Doch es genügt nicht allein, die Energie zu gewinnen. Man muss sie auch für Zeiten mit wenig Wind und Sonne speichern können. Also setzt Deutschland in einer nationalen Strategie verstärkt auf Wasserstoff. Dieser ist keine Energiequelle, aber ein idealer Energieträger, sozusagen chemisch gespeicherter Strom. Forscher arbeiten hier an immer effizienteren Anlagen, sogenannten Elektrolyseuren. Deutschland kann allerdings nur etwa ein Siebtel seines Bedarfs an sogenannten Grünen Wasserstoff selbst gewinnen. Der Rest muss importiert werden – zum Beispiel aus Marokko, wo in riesigen Solaranlagen Strom produziert werden soll, der dann zu Wasserstoff für Deutschland gemacht wird. Umweltschützer fordern, sich nicht von solchen Importen abhängig zu machen, sondern auch weiter Windparks und Photovoltaik in Deutschland auszubauen, wobei dies allerdings, wie schon beschrieben, an den vorgesehenen Standorten auf einen zunehmenden Widerstand in der Bevölkerung führen dürfte.
In diesem Zusammenhang soll Erwähnung finden, dass im August 2020 in Dillingen in den Hochöfen der Rogesa, der gemeinsamen Tochter von Dillinger Hütte und Saarstahl,
erstmals in Deutschland eine Anlage, die Wasserstoff in der Stahlerzeugung nutzt, um den Ausstoß von klimaschädlichem Kohlendioxid zu vermeiden, in Betrieb gegangen ist. Die neue Hochofen-Technik bei der Dillinger Hütte und Saarstahl gilt als Etappe zu „grünem“Stahl, bei dessen Produktion kein CO2 mehr freigesetzt wird. Bei der Inbetriebnahme der Anlage wurde darauf hingewiesen, dass dies in Dillingen im Unterschied zu anderen im produktionstechnischen Regelbetrieb und nicht in einer Versuchsanlage geschieht.

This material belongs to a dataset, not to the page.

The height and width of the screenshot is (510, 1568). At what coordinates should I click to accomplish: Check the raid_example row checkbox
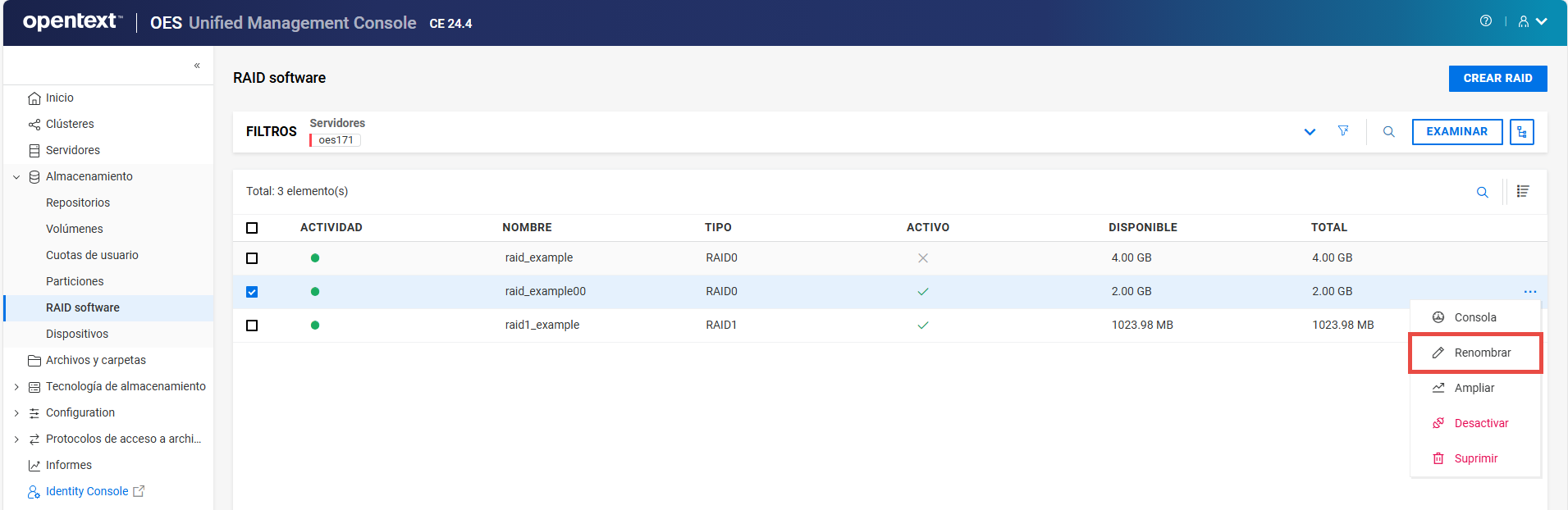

Bei dem neuen Verfahren ersetzt wasserstoffhaltiges Koksgas einen Teil des Kohlenstoffs, der als Koks im Hochofen zusammen mit eisenhaltigen Erzen zu Eisen verschmolzen wird. Dieses Gas, das in der Kokerei freigesetzt wird, besteht zu etwa 55 Prozent aus Wasserstoff. Derzeit werden 1500 Kilogramm Wasserstoff pro Stunde in den Hochofen eingeblasen. Weil dadurch weniger Koks benötigt wird, werden in der saarländischen Eisenerzeugung künftig 120 000 bis 150 000 Tonnen CO2 eingespart. Es könnte noch mehr sein, denn möglich ist in der in Betrieb genommenen Anlage der Einsatz von bis zu 3700 Kilogramm Wasserstoff. Diese zusätzliche Menge würde den CO2-Ausstoß noch weiter reduzieren. Doch stehen der Hütte derzeit diese Wasserstoff-Mengen noch nicht zur Verfügung.

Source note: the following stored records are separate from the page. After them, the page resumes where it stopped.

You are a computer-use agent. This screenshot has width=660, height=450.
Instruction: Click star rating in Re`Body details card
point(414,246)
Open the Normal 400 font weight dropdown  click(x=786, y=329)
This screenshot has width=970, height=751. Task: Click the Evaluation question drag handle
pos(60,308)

Das neue Verfahren mit Wasserstoff als Ersatz für Kokskohle verteuere dabei die Roheisen-Fertigung nicht, versicherte der Technik-Vorstand Hütte. Vielmehr könnte es billiger werden. Durch das eingesparte CO2 müssten die Stahlkocher nämlich weniger Emissionszertifikate kaufen. Allerdings muss von der Politik auch gewährleistet werden, dass die deutschen Stahlerzeuger auf den Weltmärkten keinen unfairen Handelsspraktiken ausgesetzt sind und keinen Nachteil gegenüber anderen Stählen haben, die auf herkömmliche Art und damit umweltschädlich produziert wurden.
Ungeachtet aller erzielten Fortschritte halten viele Fachleute das 2015 im Pariser Klimaabkommen vorgegebene Ziel, die Aufheizung des Weltklimas im Vergleich zum vorindustriellen Zeitalter auf 1,5 Grad Celsius zu begrenzen, für fast unerreichbar. Denn dazu müssten die vom Menschen verursachten Emissionen dazu bis zur Jahrhundertmitte auf Null gesenkt werden.
Ungeachtet aller erzielten Fortschritte halten viele Fachleute das 2015 im Pariser Klimaabkommen vorgegebene Ziel, die Aufheizung des Weltklimas im Vergleich zum vorindustriellen Zeitalter auf 1,5 Grad Celsius zu begrenzen, für fast unerreichbar.